Turn every line of the records below into a numbered list, leaving out the blank lines.

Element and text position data
------------------------
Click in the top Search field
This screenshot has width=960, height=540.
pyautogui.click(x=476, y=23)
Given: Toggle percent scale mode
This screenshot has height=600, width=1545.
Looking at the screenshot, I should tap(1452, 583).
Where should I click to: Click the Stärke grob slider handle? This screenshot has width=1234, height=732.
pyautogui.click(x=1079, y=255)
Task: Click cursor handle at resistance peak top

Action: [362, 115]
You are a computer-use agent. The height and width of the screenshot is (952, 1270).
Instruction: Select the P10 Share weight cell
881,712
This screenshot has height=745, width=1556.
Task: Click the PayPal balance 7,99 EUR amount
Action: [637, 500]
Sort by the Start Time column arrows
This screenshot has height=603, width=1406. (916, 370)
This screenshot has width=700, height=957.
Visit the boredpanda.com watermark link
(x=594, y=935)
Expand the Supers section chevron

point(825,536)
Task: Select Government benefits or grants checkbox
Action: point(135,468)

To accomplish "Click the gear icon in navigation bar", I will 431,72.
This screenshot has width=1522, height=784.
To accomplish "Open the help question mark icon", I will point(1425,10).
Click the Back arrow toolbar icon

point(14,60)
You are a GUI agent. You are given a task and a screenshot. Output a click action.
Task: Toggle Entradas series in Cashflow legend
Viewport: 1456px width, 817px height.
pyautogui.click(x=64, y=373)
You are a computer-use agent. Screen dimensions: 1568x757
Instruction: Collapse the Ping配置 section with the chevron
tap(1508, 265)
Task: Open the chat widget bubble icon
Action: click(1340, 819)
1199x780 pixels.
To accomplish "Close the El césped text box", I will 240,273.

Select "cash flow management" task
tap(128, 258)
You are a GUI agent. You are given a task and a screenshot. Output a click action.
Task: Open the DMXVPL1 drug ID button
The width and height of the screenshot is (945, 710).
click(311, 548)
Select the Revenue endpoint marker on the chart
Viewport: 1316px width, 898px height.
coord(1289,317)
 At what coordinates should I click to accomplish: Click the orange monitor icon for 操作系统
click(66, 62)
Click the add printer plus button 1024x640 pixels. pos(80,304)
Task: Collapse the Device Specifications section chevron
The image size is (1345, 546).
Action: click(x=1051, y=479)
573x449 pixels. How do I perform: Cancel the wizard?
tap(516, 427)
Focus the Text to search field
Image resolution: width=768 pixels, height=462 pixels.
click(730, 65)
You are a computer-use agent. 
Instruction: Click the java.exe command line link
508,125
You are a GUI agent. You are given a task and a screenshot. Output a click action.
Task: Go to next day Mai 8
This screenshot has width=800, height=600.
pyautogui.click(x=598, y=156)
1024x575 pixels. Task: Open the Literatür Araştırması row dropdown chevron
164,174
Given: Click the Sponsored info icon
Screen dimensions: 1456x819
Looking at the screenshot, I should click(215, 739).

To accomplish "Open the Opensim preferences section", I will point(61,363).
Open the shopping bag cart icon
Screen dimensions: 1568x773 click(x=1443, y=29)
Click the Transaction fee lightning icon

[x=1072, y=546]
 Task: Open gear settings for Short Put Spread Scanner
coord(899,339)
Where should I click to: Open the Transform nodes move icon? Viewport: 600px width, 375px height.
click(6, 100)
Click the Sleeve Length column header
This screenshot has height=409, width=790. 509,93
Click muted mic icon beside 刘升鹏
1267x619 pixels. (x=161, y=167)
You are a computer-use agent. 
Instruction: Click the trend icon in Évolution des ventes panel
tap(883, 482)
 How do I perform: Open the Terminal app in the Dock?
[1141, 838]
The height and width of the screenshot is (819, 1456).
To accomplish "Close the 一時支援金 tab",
------------------------
**Written answer:**
1. Click in the top Search field
2. This screenshot has width=960, height=540.
3. pyautogui.click(x=476, y=23)
4. Given: Toggle percent scale mode
5. This screenshot has height=600, width=1545.
6. Looking at the screenshot, I should tap(1452, 583).
7. Where should I click to: Click the Stärke grob slider handle? This screenshot has width=1234, height=732.
8. pyautogui.click(x=1079, y=255)
9. Task: Click cursor handle at resistance peak top
10. Action: [362, 115]
11. You are a computer-use agent. The height and width of the screenshot is (952, 1270).
12. Instruction: Select the P10 Share weight cell
13. 881,712
14. This screenshot has height=745, width=1556.
15. Task: Click the PayPal balance 7,99 EUR amount
16. Action: [637, 500]
17. Sort by the Start Time column arrows
18. This screenshot has height=603, width=1406. (916, 370)
19. This screenshot has width=700, height=957.
20. Visit the boredpanda.com watermark link
21. (x=594, y=935)
22. Expand the Supers section chevron
23. point(825,536)
24. Task: Select Government benefits or grants checkbox
25. Action: point(135,468)
26. To accomplish "Click the gear icon in navigation bar", I will 431,72.
27. This screenshot has width=1522, height=784.
28. To accomplish "Open the help question mark icon", I will point(1425,10).
29. Click the Back arrow toolbar icon
30. point(14,60)
31. You are a GUI agent. You are given a task and a screenshot. Output a click action.
32. Task: Toggle Entradas series in Cashflow legend
33. Viewport: 1456px width, 817px height.
34. pyautogui.click(x=64, y=373)
35. You are a computer-use agent. Screen dimensions: 1568x757
36. Instruction: Collapse the Ping配置 section with the chevron
37. tap(1508, 265)
38. Task: Open the chat widget bubble icon
39. Action: click(1340, 819)
40. 1199x780 pixels.
41. To accomplish "Close the El césped text box", I will 240,273.
42. Select "cash flow management" task
43. tap(128, 258)
44. You are a GUI agent. You are given a task and a screenshot. Output a click action.
45. Task: Open the DMXVPL1 drug ID button
46. The width and height of the screenshot is (945, 710).
47. click(311, 548)
48. Select the Revenue endpoint marker on the chart
49. Viewport: 1316px width, 898px height.
50. coord(1289,317)
51.  At what coordinates should I click to accomplish: Click the orange monitor icon for 操作系统
52. click(66, 62)
53. Click the add printer plus button 1024x640 pixels. pos(80,304)
54. Task: Collapse the Device Specifications section chevron
55. The image size is (1345, 546).
56. Action: click(x=1051, y=479)
57. 573x449 pixels. How do I perform: Cancel the wizard?
58. tap(516, 427)
59. Focus the Text to search field
60. Image resolution: width=768 pixels, height=462 pixels.
61. click(730, 65)
62. You are a computer-use agent. 
63. Instruction: Click the java.exe command line link
64. 508,125
65. You are a GUI agent. You are given a task and a screenshot. Output a click action.
66. Task: Go to next day Mai 8
67. This screenshot has width=800, height=600.
68. pyautogui.click(x=598, y=156)
69. 1024x575 pixels. Task: Open the Literatür Araştırması row dropdown chevron
70. 164,174
71. Given: Click the Sponsored info icon
72. Screen dimensions: 1456x819
73. Looking at the screenshot, I should click(215, 739).
74. To accomplish "Open the Opensim preferences section", I will point(61,363).
75. Open the shopping bag cart icon
76. Screen dimensions: 1568x773 click(x=1443, y=29)
77. Click the Transaction fee lightning icon
78. [x=1072, y=546]
79.  Task: Open gear settings for Short Put Spread Scanner
80. coord(899,339)
81. Where should I click to: Open the Transform nodes move icon? Viewport: 600px width, 375px height.
82. click(6, 100)
83. Click the Sleeve Length column header
84. This screenshot has height=409, width=790. 509,93
85. Click muted mic icon beside 刘升鹏
86. 1267x619 pixels. (x=161, y=167)
87. You are a computer-use agent. 
88. Instruction: Click the trend icon in Évolution des ventes panel
89. tap(883, 482)
90.  How do I perform: Open the Terminal app in the Dock?
91. [1141, 838]
92. The height and width of the screenshot is (819, 1456).
93. To accomplish "Close the 一時支援金 tab",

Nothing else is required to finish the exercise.